Jika dibandingkan dengan kopi Jawa, baik dari segi ekonomi maupun
kualitas, hasilnya tidak terlalu rendah. Bahkan banyak para pejabat Belanda
yang secara langsung mengakui bahwa Kopi Menado jauh lebih baik
ketimbang Kopi Padang. Malahan pada bagian kedua abad ke-19 Kopi
Menado sempat mengungguli Kopi Jawa. Namun demikian dari segi
kuantitas, produksi Minahasa jauh lebih rendah dibanding Kopi Padang yang
rata-rata menghasilkan 191.000 pikul setiap tahun. Sedangkan Kopi Jawa
lebih benyak lagi yakni dapat mencapai 2 juta pikul setiap tahunnya. Namun
demikian, Minahasa telah memiliki sejarah sosial yang cukup berperan dalam
pengayaan sejarah nasional, terutama masa diterapkannya sistem tanam paksa.
Semenjak tahun 1820 hingga tahun 1840, di Minangkabau kopi telah
dibudidaya secara perorangan sebelum diberlakukannya cultuur stelsel.
Sebagaimana halnya di Minahasa, di Minangkabau juga penanaman kopi
dilakukan di daerah-daerah pegunungan. Lahan-lahan yang dipakai juga
dalam kategori lahan tidur yang kurang produktif untuk pertanian lain. Karena
sebagian besar kopi ditanam di daerah daerah pegunungan terutama lahanlahan
yang berada dalam kawasan hutan, maka kopi Minangkabau lebih
sering dekenal sebagai “kopi hutan”. Seperti halnya di Minahasa, di
Minangkabau juga penduduk dibebani dengan kerja tanpa upah untuk
membangun sarana-sarana terutama jalan-jalan dan jembatan untuk keperluan
pengangkutan kopi dari daerah pegunungan ke Padang. Sementara para
pemimpin tradisional yang bertugas menggerakkan penduduk adalah para
penghulu, sehingga dengan ikatan tradisional tersebut penduduk patuh pada
atasannya.
Dalam penelitian Prof. Kenneth Young, disimpulkan beberapa
penyebab atau faktor pendorong keberhasilan budi daya tanam kopi di
Minangkabau. Pertama adalah kebijakan mengenai pemberian upah yang
tidak membingungkan para petani, karena telah diatur dengan jelas. Harga per
pikul ditetapkan f 20 atau sekitar 32 sen per kg, dan setelah dipotong berbagai
ongkos yang harus dibayar, petani menerima f 4 per pikul atau 5 sen per kg.

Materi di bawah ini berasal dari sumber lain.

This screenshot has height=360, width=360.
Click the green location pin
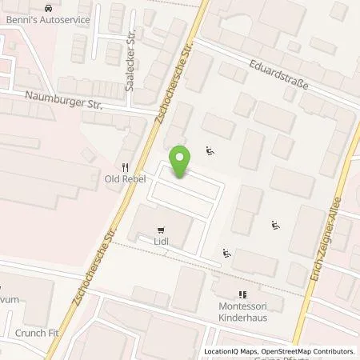(x=181, y=162)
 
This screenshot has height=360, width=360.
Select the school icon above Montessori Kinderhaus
(x=243, y=294)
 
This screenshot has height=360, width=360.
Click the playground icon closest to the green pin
(x=210, y=149)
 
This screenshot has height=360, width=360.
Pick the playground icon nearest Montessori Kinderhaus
(x=226, y=254)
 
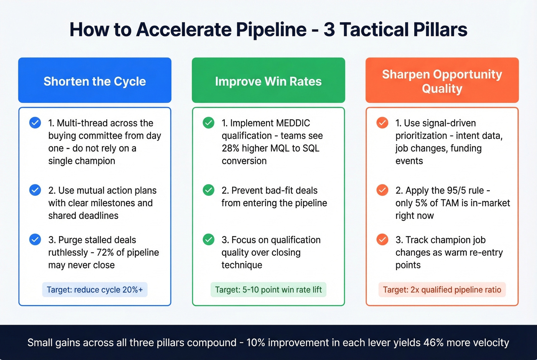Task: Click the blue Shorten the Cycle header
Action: point(95,81)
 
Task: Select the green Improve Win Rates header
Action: point(268,81)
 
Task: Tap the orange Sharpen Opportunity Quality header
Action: point(442,81)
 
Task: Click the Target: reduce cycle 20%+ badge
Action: point(95,290)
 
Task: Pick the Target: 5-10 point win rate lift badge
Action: point(268,290)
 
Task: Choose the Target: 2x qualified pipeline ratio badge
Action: point(442,290)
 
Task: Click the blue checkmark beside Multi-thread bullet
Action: point(35,123)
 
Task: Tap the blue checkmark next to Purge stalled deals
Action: point(35,240)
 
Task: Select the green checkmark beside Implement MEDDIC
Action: point(209,123)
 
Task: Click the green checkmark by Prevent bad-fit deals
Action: point(209,190)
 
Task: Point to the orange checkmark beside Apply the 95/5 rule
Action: point(382,190)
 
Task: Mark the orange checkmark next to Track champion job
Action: point(382,240)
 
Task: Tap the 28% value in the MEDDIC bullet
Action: point(231,148)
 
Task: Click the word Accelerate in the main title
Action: point(183,30)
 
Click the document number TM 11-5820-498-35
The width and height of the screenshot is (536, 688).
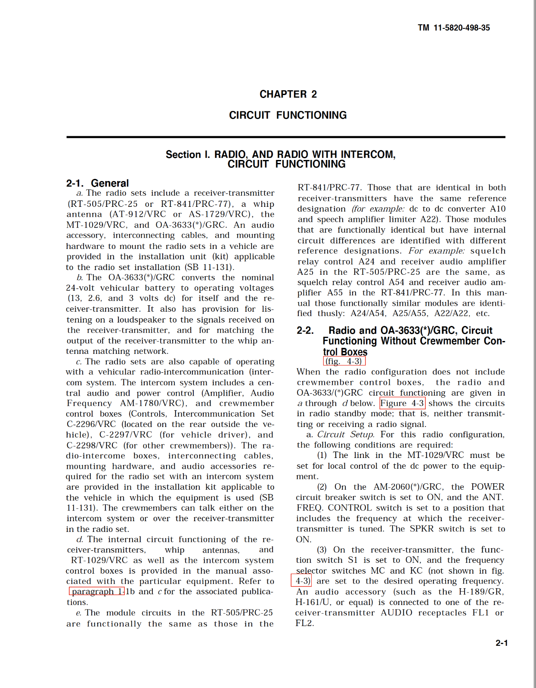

Kedua tersedianya tenaga kerja yang cukup banyak yang dapat dikerahkan
untuk keperluan penerapan budibaya tanam kopi tersebut. Ketiga adalah
adanya tradisi dagang yang telah tertanam dan menjiwai masyarakat
Minangkabau yang menyebabkan orang terdorong untuk menjalankan
pekerjaan yang menghasilkan uang (Young, 1988: 136-164).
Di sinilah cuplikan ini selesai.